Her decision not to retire in 2013, even at Obama’s tactful urging (as recently revealed in another Times article), was by far the most consequential decision of her entire tenure on the Supreme Court, in my opinion. We know from her granddaughter that she came to regret it during the last days of her life, expressing her “most fervent wish” that President Trump not accept the gift she gave him. Which is rather like jumping off the Empire State Building and changing your mind at the mezzanine level.
Ginsburg’s most lasting legacy, I suspect, will be the long tenure of Amy Coney Barrett. If Barrett is confirmed, as seems certain barring some bombshell revelation, she’s likely to serve for decades. Because she’s joining the court’s majority, she’ll wield an influence denied to Ginsburg, who was always part of a Democratic minority.

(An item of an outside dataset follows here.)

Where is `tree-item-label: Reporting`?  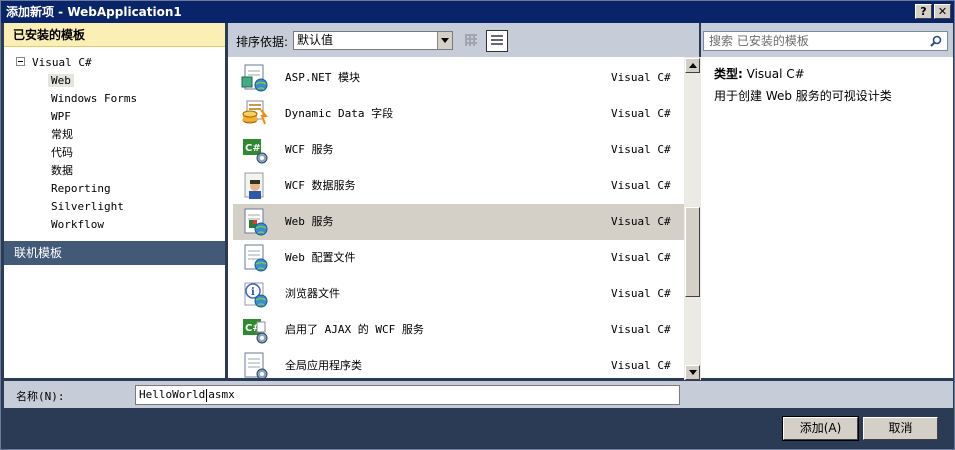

The question we should be asking is why this personnel change matters so much. If ours were truly a nation of laws, the identity of the technicians tending the judicial engine would be a subject of general indifference.
The reverence with which Americans regard their Supreme Court justices comes from our national faith that the nine wise elders serving on it dispense justice impartially while ensuring our nation lives up to its founding principles.
The no-holds-barred fights over their appointments reflects the conviction that the preceding paragraph is sentimental hooey.
We hold both ideas in our heads at the same time because they’re both true, at different times. Like its individual justices, the Supreme Court does some things that are wise, honorable and admirable. It does other things, too.